Sun on virtualisation

BT on security and the cloud

The bad guys have always been faced with 2 major issues in their attempts to contaminate victim's machines. Firstly, how to get past defence in depth security solutions, and secondly, how to convince victims to download the malware once encountered.

So, to problem number 1. How do you get past defence in depth. More than this, how do you break through the firewall, evade the IPS, and False negative the AV. The answer is you don't. Cyber criminals get the victim to extend beyond the defences put in place. By getting the victims to initiate the connection, the firewall allows http outbound, allowing criminals to encrypt the links to malware evading the URL filter or IPS, and then dynamically morph the actual malware thus slipping by the AV deployments.

This leaves problem number 2 - why would anyone want to connect to, or even type into their browser www.infected.ru as Yoda would say, or www.stealmybankaccount.cn and install software from unknown entities.

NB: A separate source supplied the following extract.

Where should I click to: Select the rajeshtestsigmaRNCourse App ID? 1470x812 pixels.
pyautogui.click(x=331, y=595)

The answer is they don't. Victims rarely even know they've encountered malware, the bad guys simply exploit weaknesses on existing good websites, and put links that refer to malicious payloads that get installed on the victim's browser when they visit legitimate sites. A number of commercial and government sites have been injected with links that called malware down onto persons visiting those sites during the course of 2008. The ASPROX botnet has been the most successful this year, infecting nearly 50,000 Australian web sites at its peak, and therefore countless numbers of victims visiting those pages during that time.

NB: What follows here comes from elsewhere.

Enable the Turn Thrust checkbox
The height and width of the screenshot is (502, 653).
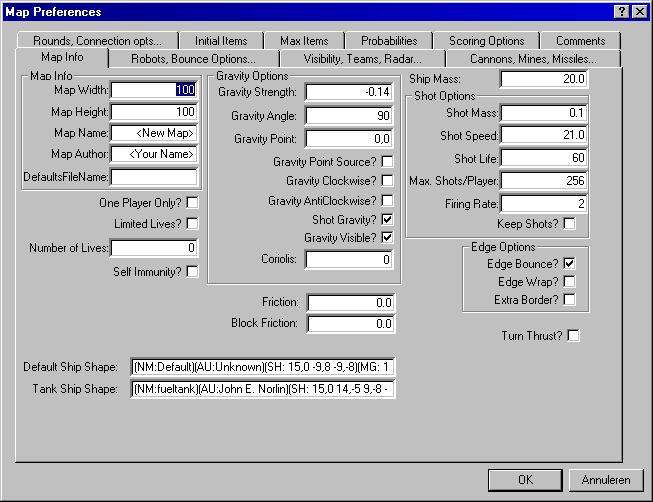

Infection can happen in one of two ways. Firstly, an automatic "drive by" to the victim's machine may occur and discover it is missing a patch and exploit it, silently installing the malware without the user's consent. Secondly, if a "drive by" (a download without the user's knowledge) is not possible, the malware will contact the victim via social engineering tools to arouse suspicion of the possibility of a security problem, convincing them to install a security tool or software upgrade to fix the problem. A never ending stream of fake AV websites and credit card payment sites are setup, taking advantage of the ICANN 5 day grace period, allowing a domain to be active for a short period of time making the infrastructure to instigate crime instantly disposable, and completely reproducible.

Indeed, the bad guys held the upper hand, throughout 2008. No virus found, not in our list, not rated, not categorized, was the all too frequent findings of the security industry throughout 2008. Notoriety became the criminals worst enemy, the big takedowns of Storm , EstDomains and McColo, only increased their need for sub rosa operations. Moving forward, reputation is now the key security mechanism to defeating the bad guys. If your reputation is sub-prime, you won't make money from sub crime. In this landscape of randomised polymorphic sub crime, the only thing the criminals can't shake is their reputation, and deployment of reputation systems spread like wildfire through the brand conscious internet enabled global 2000.

In store for 2009 is more sub crime, an increase in sub rosa tactics, and a big conspiracy theory of a unified uber botnet. In 2008 we saw previously distinct botnets, ASPROX and STORM, deliver exactly the same payload, hinting at backend commonality, and the security industry rushing to bolt reputation into their flagging products and heavily exposed customers.